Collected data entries
╔══
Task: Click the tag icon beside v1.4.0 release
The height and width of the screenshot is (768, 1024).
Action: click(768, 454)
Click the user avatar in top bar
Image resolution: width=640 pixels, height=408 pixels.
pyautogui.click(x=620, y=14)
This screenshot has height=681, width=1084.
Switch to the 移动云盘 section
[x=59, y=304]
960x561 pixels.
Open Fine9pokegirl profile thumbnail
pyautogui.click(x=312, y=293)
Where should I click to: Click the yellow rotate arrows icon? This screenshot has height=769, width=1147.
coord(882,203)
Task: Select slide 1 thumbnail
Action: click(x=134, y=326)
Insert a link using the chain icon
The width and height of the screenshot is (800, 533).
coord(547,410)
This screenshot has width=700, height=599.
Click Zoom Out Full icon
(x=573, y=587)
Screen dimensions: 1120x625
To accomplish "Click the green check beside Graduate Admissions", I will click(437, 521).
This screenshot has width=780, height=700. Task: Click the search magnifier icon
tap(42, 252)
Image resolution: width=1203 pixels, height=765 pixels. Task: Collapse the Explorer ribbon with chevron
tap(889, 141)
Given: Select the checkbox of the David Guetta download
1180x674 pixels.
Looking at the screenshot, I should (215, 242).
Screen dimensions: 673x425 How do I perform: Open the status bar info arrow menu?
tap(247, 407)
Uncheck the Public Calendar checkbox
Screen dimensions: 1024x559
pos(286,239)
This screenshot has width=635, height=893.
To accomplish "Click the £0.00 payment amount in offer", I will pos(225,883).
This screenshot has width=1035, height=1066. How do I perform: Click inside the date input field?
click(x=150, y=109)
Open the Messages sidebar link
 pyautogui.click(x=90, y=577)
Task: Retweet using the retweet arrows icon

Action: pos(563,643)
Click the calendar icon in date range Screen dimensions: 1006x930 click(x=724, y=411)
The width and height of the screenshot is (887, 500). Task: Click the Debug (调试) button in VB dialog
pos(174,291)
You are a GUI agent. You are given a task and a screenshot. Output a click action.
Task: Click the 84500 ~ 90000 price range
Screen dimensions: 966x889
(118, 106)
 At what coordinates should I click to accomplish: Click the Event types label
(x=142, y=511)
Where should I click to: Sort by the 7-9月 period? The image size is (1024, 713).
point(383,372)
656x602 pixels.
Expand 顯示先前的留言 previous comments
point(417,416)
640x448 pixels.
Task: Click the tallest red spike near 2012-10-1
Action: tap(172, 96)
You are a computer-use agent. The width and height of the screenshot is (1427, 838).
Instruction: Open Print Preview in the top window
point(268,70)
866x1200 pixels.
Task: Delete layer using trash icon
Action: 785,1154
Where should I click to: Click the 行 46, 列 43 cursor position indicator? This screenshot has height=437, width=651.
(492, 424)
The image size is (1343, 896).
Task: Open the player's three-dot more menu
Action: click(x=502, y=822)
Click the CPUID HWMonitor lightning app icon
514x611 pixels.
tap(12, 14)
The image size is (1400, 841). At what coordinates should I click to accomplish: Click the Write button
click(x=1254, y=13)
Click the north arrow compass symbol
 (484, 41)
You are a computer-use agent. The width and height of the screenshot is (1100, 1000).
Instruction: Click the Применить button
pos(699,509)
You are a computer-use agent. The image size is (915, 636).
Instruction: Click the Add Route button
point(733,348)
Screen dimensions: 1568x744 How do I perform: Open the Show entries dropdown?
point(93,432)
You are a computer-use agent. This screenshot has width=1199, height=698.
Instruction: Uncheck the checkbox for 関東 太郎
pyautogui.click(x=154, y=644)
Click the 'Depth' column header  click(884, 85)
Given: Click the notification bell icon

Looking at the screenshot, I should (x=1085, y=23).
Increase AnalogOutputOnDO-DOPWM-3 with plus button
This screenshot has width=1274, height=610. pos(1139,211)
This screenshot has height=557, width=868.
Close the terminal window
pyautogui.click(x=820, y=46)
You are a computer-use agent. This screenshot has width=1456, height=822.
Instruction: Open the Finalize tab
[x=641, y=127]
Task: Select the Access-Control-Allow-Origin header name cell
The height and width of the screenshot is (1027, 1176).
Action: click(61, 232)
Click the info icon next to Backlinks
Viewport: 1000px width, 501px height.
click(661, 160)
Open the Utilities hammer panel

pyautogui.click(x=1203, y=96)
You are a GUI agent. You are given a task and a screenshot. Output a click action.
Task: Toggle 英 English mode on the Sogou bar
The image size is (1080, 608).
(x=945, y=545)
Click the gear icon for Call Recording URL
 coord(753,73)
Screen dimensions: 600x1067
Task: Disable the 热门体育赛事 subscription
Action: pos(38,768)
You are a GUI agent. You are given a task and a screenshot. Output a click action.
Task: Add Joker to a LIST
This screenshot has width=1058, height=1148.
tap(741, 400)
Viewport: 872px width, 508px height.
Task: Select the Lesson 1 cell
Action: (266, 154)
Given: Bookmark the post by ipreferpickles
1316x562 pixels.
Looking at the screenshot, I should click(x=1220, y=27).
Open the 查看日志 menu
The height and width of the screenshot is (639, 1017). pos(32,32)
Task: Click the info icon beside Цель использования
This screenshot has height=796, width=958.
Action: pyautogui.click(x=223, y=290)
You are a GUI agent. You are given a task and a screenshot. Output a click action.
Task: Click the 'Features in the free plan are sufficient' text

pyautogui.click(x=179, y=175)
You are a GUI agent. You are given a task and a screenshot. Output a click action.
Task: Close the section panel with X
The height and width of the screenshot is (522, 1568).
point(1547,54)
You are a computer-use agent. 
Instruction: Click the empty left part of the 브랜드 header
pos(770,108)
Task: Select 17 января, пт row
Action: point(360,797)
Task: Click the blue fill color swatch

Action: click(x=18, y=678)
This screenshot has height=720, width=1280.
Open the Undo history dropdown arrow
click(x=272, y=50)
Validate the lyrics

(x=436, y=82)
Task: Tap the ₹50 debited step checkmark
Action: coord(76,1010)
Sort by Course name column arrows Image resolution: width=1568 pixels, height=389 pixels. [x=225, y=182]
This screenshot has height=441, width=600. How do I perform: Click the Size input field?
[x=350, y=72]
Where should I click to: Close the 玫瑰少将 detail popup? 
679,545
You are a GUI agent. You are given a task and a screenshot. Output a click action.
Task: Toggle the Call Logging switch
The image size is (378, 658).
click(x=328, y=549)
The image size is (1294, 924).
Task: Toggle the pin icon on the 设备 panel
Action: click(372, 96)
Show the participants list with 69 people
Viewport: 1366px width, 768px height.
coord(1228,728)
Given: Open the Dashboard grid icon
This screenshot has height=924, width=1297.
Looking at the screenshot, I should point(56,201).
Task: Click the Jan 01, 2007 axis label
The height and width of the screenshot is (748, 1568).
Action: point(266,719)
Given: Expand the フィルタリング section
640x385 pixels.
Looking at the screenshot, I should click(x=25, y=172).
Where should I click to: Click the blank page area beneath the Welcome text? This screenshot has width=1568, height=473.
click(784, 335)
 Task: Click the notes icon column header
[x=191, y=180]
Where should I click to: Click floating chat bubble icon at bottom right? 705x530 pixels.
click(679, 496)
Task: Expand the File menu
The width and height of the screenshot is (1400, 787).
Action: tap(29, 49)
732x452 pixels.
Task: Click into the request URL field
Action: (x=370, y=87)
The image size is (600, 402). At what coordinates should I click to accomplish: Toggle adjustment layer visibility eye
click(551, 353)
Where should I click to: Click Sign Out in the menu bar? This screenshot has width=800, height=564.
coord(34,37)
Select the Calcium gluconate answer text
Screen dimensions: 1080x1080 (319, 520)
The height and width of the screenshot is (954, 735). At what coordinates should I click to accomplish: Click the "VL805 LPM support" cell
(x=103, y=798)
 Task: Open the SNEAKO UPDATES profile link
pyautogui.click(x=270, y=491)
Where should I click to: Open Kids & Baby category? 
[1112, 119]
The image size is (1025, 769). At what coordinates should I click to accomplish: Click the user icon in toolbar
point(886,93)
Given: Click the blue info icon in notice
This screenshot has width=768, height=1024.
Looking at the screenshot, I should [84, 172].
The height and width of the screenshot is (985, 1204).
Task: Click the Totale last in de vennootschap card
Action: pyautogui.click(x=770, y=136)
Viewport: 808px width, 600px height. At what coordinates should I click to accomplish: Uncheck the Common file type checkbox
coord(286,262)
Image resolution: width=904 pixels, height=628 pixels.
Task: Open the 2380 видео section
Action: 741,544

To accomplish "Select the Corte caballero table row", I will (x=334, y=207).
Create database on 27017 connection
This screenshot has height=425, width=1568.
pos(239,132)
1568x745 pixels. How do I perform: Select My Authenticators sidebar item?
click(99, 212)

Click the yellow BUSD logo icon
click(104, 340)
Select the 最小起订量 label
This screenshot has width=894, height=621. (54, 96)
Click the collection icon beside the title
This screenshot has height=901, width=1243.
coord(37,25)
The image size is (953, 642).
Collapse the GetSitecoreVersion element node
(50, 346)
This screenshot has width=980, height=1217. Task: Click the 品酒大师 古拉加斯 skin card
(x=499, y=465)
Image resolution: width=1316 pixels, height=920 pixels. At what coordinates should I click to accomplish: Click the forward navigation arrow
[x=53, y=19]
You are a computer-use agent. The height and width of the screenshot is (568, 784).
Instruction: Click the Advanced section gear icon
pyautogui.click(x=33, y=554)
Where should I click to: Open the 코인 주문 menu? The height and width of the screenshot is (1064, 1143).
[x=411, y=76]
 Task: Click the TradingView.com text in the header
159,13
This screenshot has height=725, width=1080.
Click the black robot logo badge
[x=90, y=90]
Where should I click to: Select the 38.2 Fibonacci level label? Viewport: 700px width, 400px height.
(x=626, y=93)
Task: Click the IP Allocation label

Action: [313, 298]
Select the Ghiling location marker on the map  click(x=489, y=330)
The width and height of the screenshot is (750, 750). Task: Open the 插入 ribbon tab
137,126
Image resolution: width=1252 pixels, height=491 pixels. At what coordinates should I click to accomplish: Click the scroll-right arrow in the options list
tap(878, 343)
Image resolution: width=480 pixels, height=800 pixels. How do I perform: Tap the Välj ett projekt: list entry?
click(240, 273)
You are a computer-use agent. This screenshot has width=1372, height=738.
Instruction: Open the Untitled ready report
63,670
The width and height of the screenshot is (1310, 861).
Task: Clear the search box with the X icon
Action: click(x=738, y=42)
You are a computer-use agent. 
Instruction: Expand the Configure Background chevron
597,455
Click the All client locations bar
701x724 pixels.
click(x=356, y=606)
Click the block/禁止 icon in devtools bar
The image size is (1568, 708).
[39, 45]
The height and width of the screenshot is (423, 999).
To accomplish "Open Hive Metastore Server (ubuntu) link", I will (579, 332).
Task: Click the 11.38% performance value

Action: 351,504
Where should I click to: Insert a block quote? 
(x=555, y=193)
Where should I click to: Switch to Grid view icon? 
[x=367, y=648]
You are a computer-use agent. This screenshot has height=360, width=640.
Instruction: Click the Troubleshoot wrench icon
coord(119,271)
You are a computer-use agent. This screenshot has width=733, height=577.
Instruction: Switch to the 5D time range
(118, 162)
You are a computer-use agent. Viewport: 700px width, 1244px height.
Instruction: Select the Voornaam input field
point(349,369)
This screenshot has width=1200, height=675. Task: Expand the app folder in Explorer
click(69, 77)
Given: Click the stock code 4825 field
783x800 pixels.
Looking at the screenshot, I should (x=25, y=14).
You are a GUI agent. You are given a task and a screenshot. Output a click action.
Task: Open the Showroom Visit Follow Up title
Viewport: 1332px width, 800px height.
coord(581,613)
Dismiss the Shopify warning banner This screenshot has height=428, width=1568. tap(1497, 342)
╚══
● **EXERCISE BRIEF**
Only the lines from the beginning of the data above through the line containing "960x561 pixels." should be repeated, exactly as they appear.

● **ANSWER FOR THE TASK**
Task: Click the tag icon beside v1.4.0 release
The height and width of the screenshot is (768, 1024).
Action: click(768, 454)
Click the user avatar in top bar
Image resolution: width=640 pixels, height=408 pixels.
pyautogui.click(x=620, y=14)
This screenshot has height=681, width=1084.
Switch to the 移动云盘 section
[x=59, y=304]
960x561 pixels.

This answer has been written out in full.